Write out the data word for word, from the line that contains "You are a computer-use agent." down through the final line, including both of those lines.

** start Dataset rows **

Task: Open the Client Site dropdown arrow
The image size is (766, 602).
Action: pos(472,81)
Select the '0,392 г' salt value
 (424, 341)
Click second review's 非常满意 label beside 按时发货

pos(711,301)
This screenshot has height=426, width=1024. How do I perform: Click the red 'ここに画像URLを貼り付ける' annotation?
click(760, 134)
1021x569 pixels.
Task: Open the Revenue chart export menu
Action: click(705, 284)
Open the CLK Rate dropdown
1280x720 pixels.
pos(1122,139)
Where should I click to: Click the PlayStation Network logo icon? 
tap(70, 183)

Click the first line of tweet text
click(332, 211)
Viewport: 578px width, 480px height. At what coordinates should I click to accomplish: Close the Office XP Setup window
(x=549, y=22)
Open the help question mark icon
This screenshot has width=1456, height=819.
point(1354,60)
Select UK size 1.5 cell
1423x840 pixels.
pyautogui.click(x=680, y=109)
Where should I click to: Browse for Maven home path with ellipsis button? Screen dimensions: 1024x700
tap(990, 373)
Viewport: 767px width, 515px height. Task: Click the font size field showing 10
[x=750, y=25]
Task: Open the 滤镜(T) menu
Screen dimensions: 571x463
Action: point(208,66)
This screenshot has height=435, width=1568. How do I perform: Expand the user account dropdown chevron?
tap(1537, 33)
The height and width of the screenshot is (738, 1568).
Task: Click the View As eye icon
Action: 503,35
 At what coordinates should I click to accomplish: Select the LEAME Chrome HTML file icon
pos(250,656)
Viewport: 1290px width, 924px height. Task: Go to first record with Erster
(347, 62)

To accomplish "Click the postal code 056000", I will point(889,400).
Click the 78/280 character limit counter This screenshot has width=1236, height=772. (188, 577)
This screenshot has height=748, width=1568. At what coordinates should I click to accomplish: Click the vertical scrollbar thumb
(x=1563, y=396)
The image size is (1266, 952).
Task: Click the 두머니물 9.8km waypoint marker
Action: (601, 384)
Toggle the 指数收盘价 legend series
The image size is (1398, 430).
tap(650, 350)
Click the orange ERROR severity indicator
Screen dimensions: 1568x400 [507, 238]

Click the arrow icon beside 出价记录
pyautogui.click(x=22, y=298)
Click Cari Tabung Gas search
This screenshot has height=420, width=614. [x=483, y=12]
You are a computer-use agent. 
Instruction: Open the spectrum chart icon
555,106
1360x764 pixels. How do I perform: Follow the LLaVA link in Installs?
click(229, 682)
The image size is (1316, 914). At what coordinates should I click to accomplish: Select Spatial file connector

** end Dataset rows **

◆ Task solution:
You are a computer-use agent. 
Instruction: Open the spectrum chart icon
555,106
1360x764 pixels. How do I perform: Follow the LLaVA link in Installs?
click(229, 682)
The image size is (1316, 914). At what coordinates should I click to accomplish: Select Spatial file connector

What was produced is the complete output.